On July 24, in a case that had worked its way up from Nixon’s refusal to comply with the Judiciary Committee’s original subpoenas, the Supreme Court justices, in a unanimous decision, ruled that Nixon must turn over the full Oval Office tapes.

***

Attention immediately turned to Room 2141 of the Rayburn House Office Building, where the Judiciary Committee was set to begin 10 hours of formal debate on the first and most important article of impeachment. Though there would be others considered, if even just one article passed, it meant the full House would be compelled to vote on impeaching the president. Watching them intently were over 100 reporters, 75 other spectators and an entire nation glued to its televisions. Each member was given 15 minutes to speak.

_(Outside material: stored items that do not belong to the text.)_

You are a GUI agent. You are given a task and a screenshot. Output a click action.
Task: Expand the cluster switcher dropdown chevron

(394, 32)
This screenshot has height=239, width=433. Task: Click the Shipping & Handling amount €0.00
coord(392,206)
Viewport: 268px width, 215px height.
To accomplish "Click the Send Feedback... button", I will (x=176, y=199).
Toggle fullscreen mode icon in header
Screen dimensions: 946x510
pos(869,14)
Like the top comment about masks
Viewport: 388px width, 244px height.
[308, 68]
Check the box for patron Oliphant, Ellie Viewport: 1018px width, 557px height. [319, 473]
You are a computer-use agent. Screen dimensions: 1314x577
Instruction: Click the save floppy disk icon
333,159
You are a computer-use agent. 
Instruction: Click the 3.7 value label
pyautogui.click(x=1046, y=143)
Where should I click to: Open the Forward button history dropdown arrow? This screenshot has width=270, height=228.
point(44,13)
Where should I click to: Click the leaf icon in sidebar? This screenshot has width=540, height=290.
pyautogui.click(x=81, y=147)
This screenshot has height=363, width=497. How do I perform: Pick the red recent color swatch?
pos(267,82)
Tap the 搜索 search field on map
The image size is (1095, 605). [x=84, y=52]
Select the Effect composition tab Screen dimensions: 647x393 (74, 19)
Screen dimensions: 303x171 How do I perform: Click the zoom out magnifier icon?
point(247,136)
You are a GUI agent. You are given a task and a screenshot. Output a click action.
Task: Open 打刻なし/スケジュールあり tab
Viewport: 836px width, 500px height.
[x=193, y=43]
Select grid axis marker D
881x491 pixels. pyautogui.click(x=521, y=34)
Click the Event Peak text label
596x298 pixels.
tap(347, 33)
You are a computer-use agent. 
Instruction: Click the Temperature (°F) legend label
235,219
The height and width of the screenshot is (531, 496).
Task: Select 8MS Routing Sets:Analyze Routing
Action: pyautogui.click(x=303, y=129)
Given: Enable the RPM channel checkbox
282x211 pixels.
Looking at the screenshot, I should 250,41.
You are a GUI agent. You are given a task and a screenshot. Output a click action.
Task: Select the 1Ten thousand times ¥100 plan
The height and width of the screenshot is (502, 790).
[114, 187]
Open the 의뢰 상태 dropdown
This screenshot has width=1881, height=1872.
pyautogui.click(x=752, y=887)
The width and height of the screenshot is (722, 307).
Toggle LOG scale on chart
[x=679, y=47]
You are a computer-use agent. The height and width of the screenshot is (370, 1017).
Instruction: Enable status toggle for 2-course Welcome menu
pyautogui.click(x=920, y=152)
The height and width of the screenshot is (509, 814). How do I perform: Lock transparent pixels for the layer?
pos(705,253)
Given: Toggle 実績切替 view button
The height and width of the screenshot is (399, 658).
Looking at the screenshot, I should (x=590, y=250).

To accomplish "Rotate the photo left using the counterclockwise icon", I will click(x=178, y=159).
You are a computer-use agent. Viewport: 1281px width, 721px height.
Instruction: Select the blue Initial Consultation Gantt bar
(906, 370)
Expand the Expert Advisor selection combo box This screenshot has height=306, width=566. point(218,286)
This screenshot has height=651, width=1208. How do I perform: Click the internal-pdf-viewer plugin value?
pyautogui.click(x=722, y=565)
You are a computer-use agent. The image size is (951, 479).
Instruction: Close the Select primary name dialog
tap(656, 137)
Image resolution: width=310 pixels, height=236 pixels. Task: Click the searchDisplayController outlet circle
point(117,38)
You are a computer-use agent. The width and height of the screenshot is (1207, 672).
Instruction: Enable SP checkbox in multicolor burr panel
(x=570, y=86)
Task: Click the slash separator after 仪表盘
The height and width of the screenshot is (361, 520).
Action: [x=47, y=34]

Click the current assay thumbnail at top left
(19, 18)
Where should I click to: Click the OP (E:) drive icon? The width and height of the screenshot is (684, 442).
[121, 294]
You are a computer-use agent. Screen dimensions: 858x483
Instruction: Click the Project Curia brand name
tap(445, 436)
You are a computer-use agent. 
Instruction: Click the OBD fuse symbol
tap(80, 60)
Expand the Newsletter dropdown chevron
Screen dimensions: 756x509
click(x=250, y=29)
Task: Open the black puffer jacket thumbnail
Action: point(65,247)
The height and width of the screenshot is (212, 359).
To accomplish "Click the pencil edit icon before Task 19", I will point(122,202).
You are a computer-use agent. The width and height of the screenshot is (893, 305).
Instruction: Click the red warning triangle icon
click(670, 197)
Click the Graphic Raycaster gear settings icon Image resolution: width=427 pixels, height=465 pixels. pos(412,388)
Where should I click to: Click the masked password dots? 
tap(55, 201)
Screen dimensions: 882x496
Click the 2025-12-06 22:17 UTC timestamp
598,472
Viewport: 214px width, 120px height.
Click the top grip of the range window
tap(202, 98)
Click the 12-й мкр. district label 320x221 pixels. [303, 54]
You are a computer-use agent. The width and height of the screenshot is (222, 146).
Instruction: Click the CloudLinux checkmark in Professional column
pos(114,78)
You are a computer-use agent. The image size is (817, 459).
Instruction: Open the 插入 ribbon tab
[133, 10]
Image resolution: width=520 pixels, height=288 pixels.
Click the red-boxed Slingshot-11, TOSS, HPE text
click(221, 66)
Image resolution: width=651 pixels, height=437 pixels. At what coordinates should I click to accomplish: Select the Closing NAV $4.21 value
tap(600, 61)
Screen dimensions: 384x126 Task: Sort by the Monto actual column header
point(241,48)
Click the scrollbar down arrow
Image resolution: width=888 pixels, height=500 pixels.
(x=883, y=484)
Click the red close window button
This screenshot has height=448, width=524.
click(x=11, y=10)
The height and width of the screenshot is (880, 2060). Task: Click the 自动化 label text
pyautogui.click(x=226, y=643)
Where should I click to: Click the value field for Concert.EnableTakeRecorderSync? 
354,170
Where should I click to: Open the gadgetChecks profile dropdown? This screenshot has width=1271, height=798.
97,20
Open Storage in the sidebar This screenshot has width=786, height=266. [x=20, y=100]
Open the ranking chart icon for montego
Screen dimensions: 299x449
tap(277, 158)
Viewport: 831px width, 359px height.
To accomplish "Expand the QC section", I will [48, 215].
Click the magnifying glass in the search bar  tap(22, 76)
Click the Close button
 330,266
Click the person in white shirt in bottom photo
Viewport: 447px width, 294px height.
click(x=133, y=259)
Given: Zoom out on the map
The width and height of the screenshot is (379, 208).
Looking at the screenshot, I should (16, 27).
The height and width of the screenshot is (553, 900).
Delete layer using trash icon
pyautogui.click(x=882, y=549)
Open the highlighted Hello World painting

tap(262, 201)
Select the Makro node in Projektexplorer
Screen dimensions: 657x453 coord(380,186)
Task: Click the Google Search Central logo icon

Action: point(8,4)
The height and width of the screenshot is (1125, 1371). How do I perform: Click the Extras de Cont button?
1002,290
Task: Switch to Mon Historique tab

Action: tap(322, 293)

When Brooks spoke, it was clear why he had thrown himself so fully into drafting the impeachment articles. “This is not a pleasant duty, but it is our constitutional duty,” he said. “Its performance may mean ignoring personal and political relationships of long standing. But we as well as the president are on trial for how faithfully we fulfill our constitutional responsibility.”

On the night of July 27, 1974, a Saturday, the Judiciary Committee convened to consider the first article of impeachment. When the vote was finally cast, six Republicans joined all 21 Democrats to pass the obstruction charge. Nixon was swimming at his home in San Clemente, Calif., when the vote passed. When an aide called to relay the news, the president was standing barefoot in his beach trailer getting dressed, wearing old trousers and a blue windbreaker emblazoned with the presidential seal.

There were still other articles to consider, and during the next three days the committee would pass two more.

On July 31, the sixth and final day of open debate, Brooks said, “No man in America can be above the law. It is our duty to establish now that evidence of specific statutory crimes and constitutional violations by the president of the United States will subject all presidents, now and in the future, to impeachment.”

One week later, under incredible pressure on all sides, even from the leadership of his own party, Nixon released the transcripts of three conversations he had had with chief of staff H.R. Haldeman one week after the Watergate break-in, in which the president demanded that the FBI stop investigating. This was explicit proof that Nixon had been involved in Watergate and then knowingly obstructed the investigation.

The tide had shifted. Even hard-line supporters of Nixon who had fought every attack against him were now speaking publicly about their decisions to vote for impeachment. And thanks to Brooks’ skilled handiwork, the issue of impeachment was now a loaded gun. Nixon finally saw that it was time to step down.

This article is adapted from THE MEANEST MAN IN CONGRESS: JACK BROOKS AND THE MAKING OF AN AMERICAN CENTURY, published by New South Books this week.

CLARIFICATION: This story has been updated to clarify what the “smoking gun” tape revealed about Richard Nixon’s knowledge of the break-in.